Set of tasks:
- a) Summarize the supercar forum thread in two sentences.
- b) In the supercar forum thread, which car does Daz say he drooled over the most?
- c) Continue the supercar forum thread from its final post onward.

Document section:
Have to say, I'm quite partial to the Exige. Fantastic car. Unless you are talking silly high speeds then there's not much "out of the box" that'll touch it to be fair (certainly not in the price range).

I'm sure many people in their £100k supercars are saying exactly the same about the new GTR - "...a Nissan supercar - my how times have changed...".


----------



## Robbie 733 (Feb 25, 2005)

Daz said:


>


Wasn't this supposed to be somewhere in Kent today ?


----------



## Trev (Nov 1, 2003)

Daz said:


> I'm sure many people in their £100k supercars are saying exactly the same about the new GTR - "...a Nissan supercar - my how times have changed...".


Nah, they have been saying that since Bathurst in the late 80's :thumbsup:


----------



## trackday addict (May 14, 2005)

Cracking pics Daz  

I know it's totally impractical & stupidly expensive but i just love the front on pic of the Veyron - it looks like it could just devour children & animals whole:chuckle:


----------



## Daz (Aug 14, 2001)

trackday addict said:


> I know it's totally impractical & stupidly expensive but i just love the front on pic of the Veyron - it looks like it could just devour children & animals whole:chuckle:


Indeed....it certainly has a presence !

I actually drooled over the F40 the most - which has always been just about my favourite supercar. I'm rather partial to the Gallardo too...there's something I really like about the smaller sized Lambo that I prefer over the others. I think it just seems a more 'useable' car.


----------



## Benji406V6Coupé (Aug 20, 2007)

cracking pics there! awesome cars! thanks for posting!

nice 911 RS...best colour combo IMHO! GT aint bad either Mike! :thumbsup:


----------



## Mike Rob (Jun 2, 2008)

Benji406V6Coupé said:


> cracking pics there! awesome cars! thanks for posting!
> 
> nice 911 RS...best colour combo IMHO! GT aint bad either Mike! :thumbsup:


Many thanks. I tried to put up a link to someone who recorded the CGT running - it's only 6 seconds long but makes a good noise . I don't think the site moderator liked it.

Or am I doing something wrong?

Mike


----------



## Benji406V6Coupé (Aug 20, 2007)

Hi Mike, use the link button in the "reply to thread" area. 

it looks like the world with a paper clip in front of it.

:thumbsup:


----------



## Mike Rob (Jun 2, 2008)

*A bit of static over-revving!*

Picasa Web Albums - David - Goodwood Supe...

Material provided:
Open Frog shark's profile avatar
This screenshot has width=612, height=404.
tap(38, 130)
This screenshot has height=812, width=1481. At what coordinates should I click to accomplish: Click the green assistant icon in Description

Answers to the problems:
- a) Forum members praise pictures of supercars that Daz posted and comment on cars such as the Exige, the new GTR, the Veyron, the F40, the Gallardo, and a 911 RS. Mike Rob reports trouble posting a link to a short recording of the CGT running, and Benji406V6Coupé explains that he should use the link button in the "reply to thread" area.

- b) The F40.

- c)
Let's see if this works. Not the best quality but gives a flavour


----------



## Daz (Aug 14, 2001)

Mmmm, love the sound of CGT's


----------



## YokoAE86 (May 23, 2007)

Mate, did you take any photos of the Lambo Diablo? It was a silver one! Gorgeous :thumbsup:


----------



## NISFAN (Oct 11, 2003)

Oooops a CGT went grass tracking today.:bawling:


----------



## kismetcapitan (Nov 25, 2005)

impressive! hang out in my neighborhood and you'll see most of those, but only the newer ones - Diablos are extremely rare, yet I literally heard someone slag off another's Murcielago as it wasn't an LP640 (the tail pipe is the giveaway). Its all newness here, so its refreshing when I see someone with actual connoisseurship and roll in something old...like that 288 GTO I saw a month ago!


----------



## TSUCHIYA-KUN (Mar 19, 2007)

:bowdown1: :bowdown1: 
thx for sharing:clap:


----------



## 323ian (Jun 26, 2006)

Carrera GT for me all the way, was on a trackday with one of them and the noise is the best i have heard from a supercar.


----------



## Levi_501 (Jan 4, 2006)

Some lovely pics, and some lovely cars.

Any more pics of the Lister by chance ?


----------



## Daz (Aug 14, 2001)

Unfortunately, I didn't get many pics of the Lister - just 1 or 2 front-on shots.


----------



## Levi_501 (Jan 4, 2006)

Oh well, very rare car indeed !

Are these meets very often ?


----------



## Shakey Finch (Jul 5, 2005)

Levi_501 said:


> Some lovely pics, and some lovely cars.
> 
> Any more pics of the Lister by chance ?


I think I have some photos of it, I can upload them over the weekend. Probably print it off as well and pin it to my dart board!...I wish I had a photo of the GTS-T...I'd do the same with that!

Goodwood breakfast meets are the 1st Sunday of every month, and each month is a different theme.

Jap stuff is the November meet. Bring on the GTS-T's!!!

Goodwood - Breakfast Club


----------



## Daz (Aug 14, 2001)

Levi_501 said:


> Oh well, very rare car indeed !
> 
> Are these meets very often ?


As Shakey has mentioned, the meets are once a month, but there won't be another supercar "theme" until next year now.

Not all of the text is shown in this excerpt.